As of the census of 2000, there were 485 people, 229 households, and 141 families residing in the city. The population density was 622.5 PD/sqmi. There were 251 housing units at an average density of 322.2 /sqmi. The racial makeup of the city was 96.49% White, 3.30% African American, and 0.21% from two or more races. Hispanic or Latino of any race were 0.41% of the population.

There were 229 households, out of which 23.6% had children under the age of 18 living with them, 47.6% were married couples living together, 10.0% had a female householder with no husband present, and 38.4% were non-families. 36.7% of all households were made up of individuals, and 22.7% had someone living alone who was 65 years of age or older.

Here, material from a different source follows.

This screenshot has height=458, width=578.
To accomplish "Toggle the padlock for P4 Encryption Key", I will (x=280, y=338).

The average household size was 2.12 and the average family size was 2.70.

In the city, the population was spread out, with 20.4% under the age of 18, 9.5% from 18 to 24, 21.4% from 25 to 44, 24.3% from 45 to 64, and 24.3% who were 65 years of age or older. The median age was 44 years. For every 100 females, there were 85.1 males. For every 100 females age 18 and over, there were 73.1 males.

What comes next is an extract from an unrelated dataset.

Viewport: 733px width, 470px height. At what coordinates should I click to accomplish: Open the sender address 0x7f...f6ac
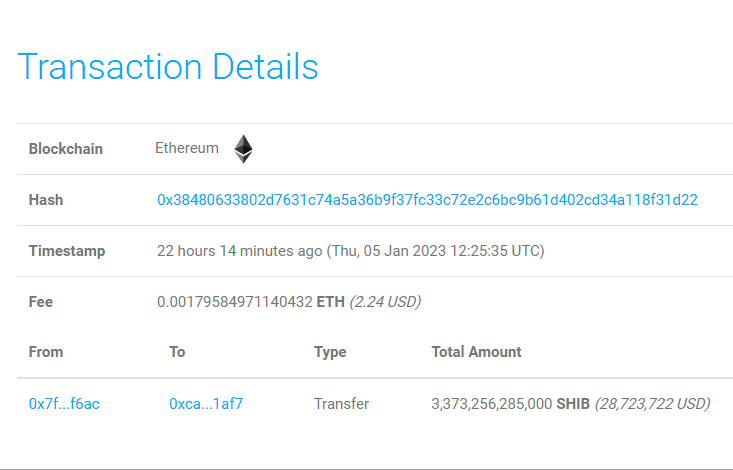64,404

The median income for a household in the city was $23,750, and the median income for a family was $32,143. Males had a median income of $25,417 versus $19,091 for females. The per capita income for the city was $12,994. About 12.5% of families and 17.6% of the population were below the poverty line, including 18.1% of those under age 18 and 22.4% of those age 65 or over.

Historical population
| Census | Pop. | Note | %± |
| 1910 | 376 |  | — |
| 1920 | 378 |  | 0.5% |
| 1930 | 355 |  | −6.1% |
| 1940 | 414 |  | 16.6% |
| 1950 | 453 |  | 9.4% |
| 1960 | 466 |  | 2.9% |
| 1970 | 593 |  | 27.3% |
| 1980 | 611 |  | 3.0% |
| 1990 | 538 |  | −11.9% |
| 2000 | 485 |  | −9.9% |
| 2010 | 474 |  | −2.3% |
| 2020 | 480 |  | 1.3% |
U.S. Decennial Census

==Commerce==
The city lacks any major sources of commerce. The largest business is Best Glove, Inc., a medical and industrial glove supplier.